Insurance leaders warn big ACA premium hikes coming for 2019

Insurance companies are beginning to decide what they’ll charge and whether to participate on the Affordable Care Act (ACA) exchanges for 2019, with Matt Eyles, the next CEO of America’s Health Insurance Plans (AHIP), saying it’s “not a pretty picture right now” for individual market insurers.

Speaking at a Boston event hosted by The Atlantic, Eyles and Ceci Connolly, president and CEO of Alliance of Community Health Plans, both said they were disappointed by Congress failing to pass an ACA stabilization package with funding for reinsurance and the law’s halted cost-sharing reduction subsidies. The lack of congressional action, when combined with the elimination on the individual mandate penalty and efforts to expand the availability of non-ACA-compliant plans will result in hefty hikes in premiums to companies to stay in the ACA market.

“It’s just still a nasty soup right now that’s brewing and we’re looking ahead to 2019, and it’s not a really great picture right now,” Eyles said.

Insurers could hike premiums by up to 30 percent for 2019, after an average increase of 34 percent for silver-level plans for 2018. Despite the steeper cost, enrollment on the ACA exchanges dropped by only 3 percent this year. Eyles said the hardest-hit customers will be the pool of exchange shoppers who make too much money to qualify for premium support subsidies.

Some help for insurance markets has come from the states, with Connolly mentioning Massachusetts’ existing individual mandate and its own version of CSRs as example other states can follow while federal action appears unlikely.

“At least in a state like Massachusetts, you’re seeing a lot of ideas over many, many years and a lot of pilots and demonstrations,” she said.

Other states have also taken actions to work around the ACA, such as Iowa’s new law allowing non-ACA-compliant plans to be sold through the Iowa Farm Bureau.

The main issue both Eyles and Connolly said insurers are grappling with is uncertainty around the ACA markets for next year, especially with the risk pool expecting to worsen without the individual mandate penalty and the possibility of younger, healthier customers picking options like association health plans and short-term insurance.

Former CMS Administrator Andy Slavitt, however, pointed out some insurers are benefiting from the current market conditions that have many counties being served by only one exchange insurer.

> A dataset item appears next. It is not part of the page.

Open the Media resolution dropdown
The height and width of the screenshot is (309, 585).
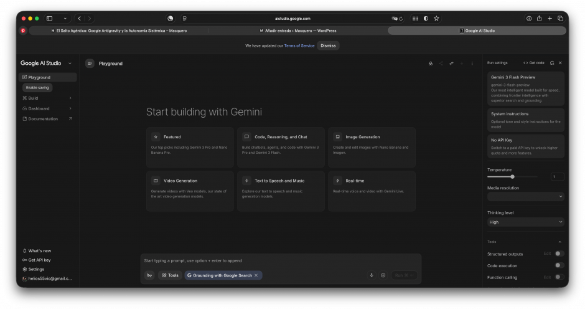pos(525,196)
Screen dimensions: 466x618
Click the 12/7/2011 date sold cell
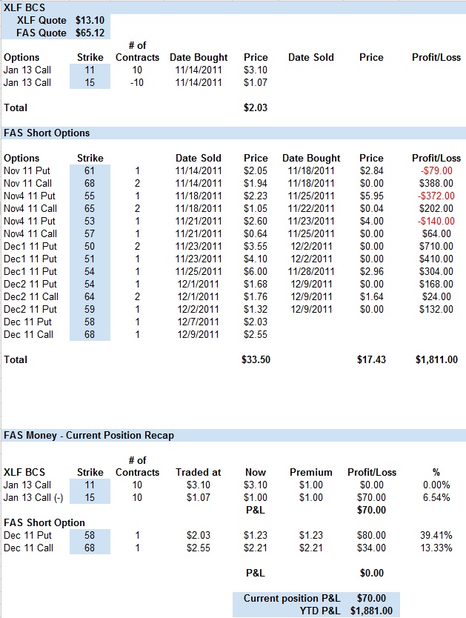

Greater competition—and with it, lower premiums—could be achieved, he said, if the Trump administration signaled to the insurance industry it wouldn’t try to “mess” with the ACA.

“Many Congresses before me got to decide what laws I implemented and I never once woke up and thought: ‘Do I like this law? Do I not like this law? Do I want to implement it? Do I want to undermine it?’” Slavitt said. “That just wasn’t my job and quite honestly, it’s not theirs. Having said that, it creates a lot of uncertainty for these guys and the companies they represent because every day, they don’t know what to expect.”